● **PROVIDED ENTRIES**:

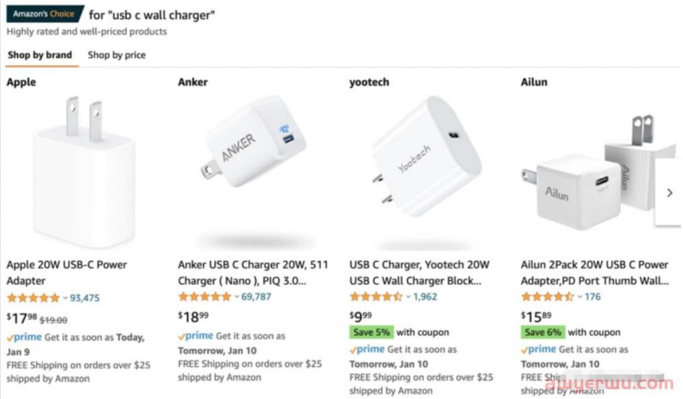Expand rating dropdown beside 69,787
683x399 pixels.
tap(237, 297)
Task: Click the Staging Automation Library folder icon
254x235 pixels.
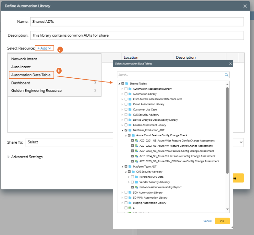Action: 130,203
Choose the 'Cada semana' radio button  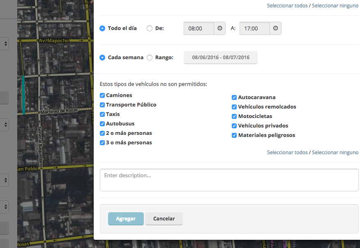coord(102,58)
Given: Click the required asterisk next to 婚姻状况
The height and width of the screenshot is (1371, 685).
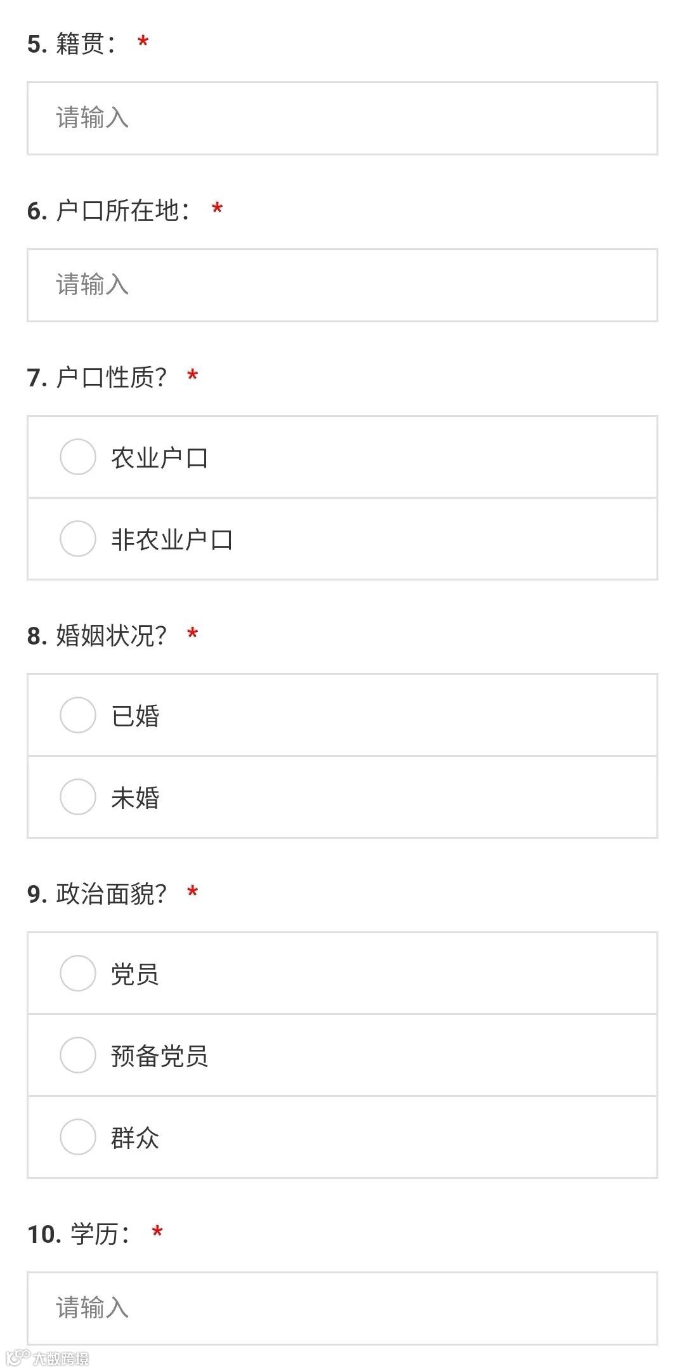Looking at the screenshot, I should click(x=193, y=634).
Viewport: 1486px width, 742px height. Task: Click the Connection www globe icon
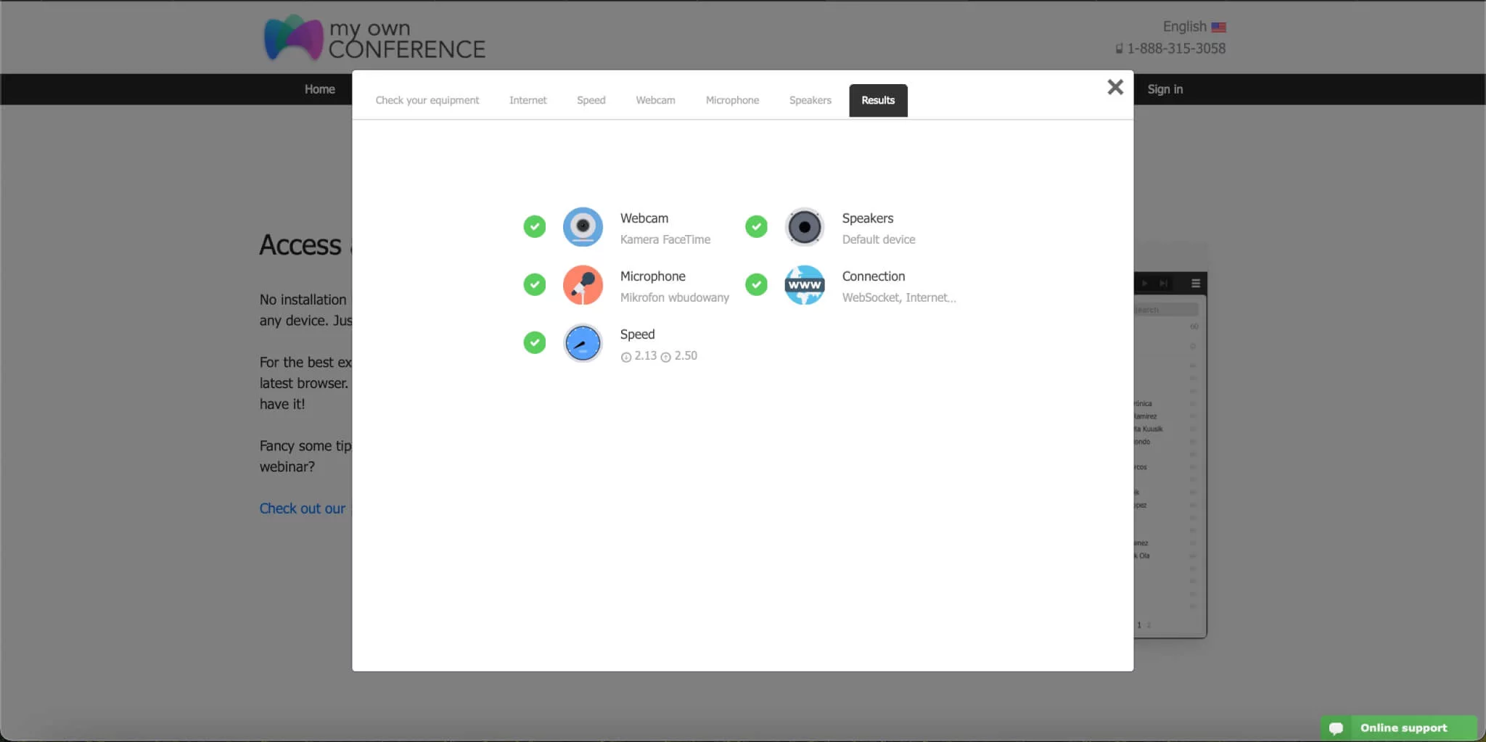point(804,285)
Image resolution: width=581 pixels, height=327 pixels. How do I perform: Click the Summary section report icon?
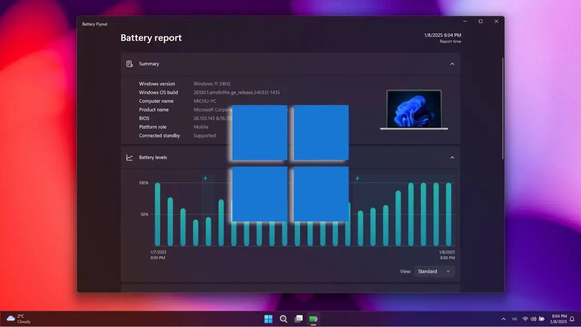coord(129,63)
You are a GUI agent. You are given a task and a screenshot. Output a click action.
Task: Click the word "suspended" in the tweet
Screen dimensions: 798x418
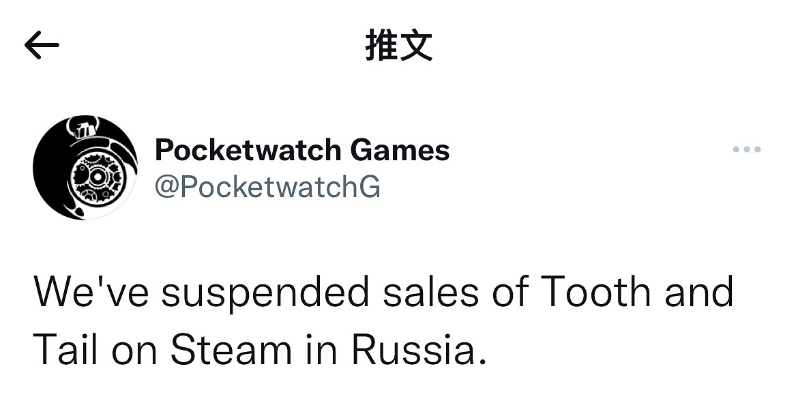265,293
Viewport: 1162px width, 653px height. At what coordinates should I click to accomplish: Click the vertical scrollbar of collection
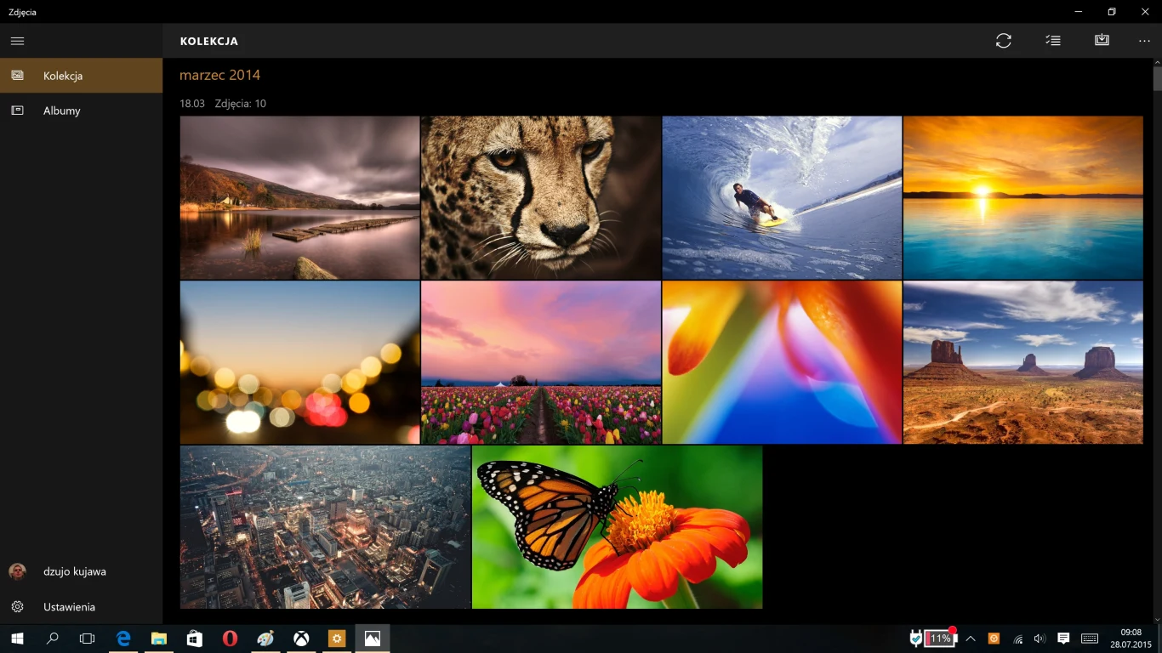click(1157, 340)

● **PROBLEM DETAILS**:
How many lines in the rows above contain the string "width", with case counting? Give only the number.

● **THE REPLY**:
4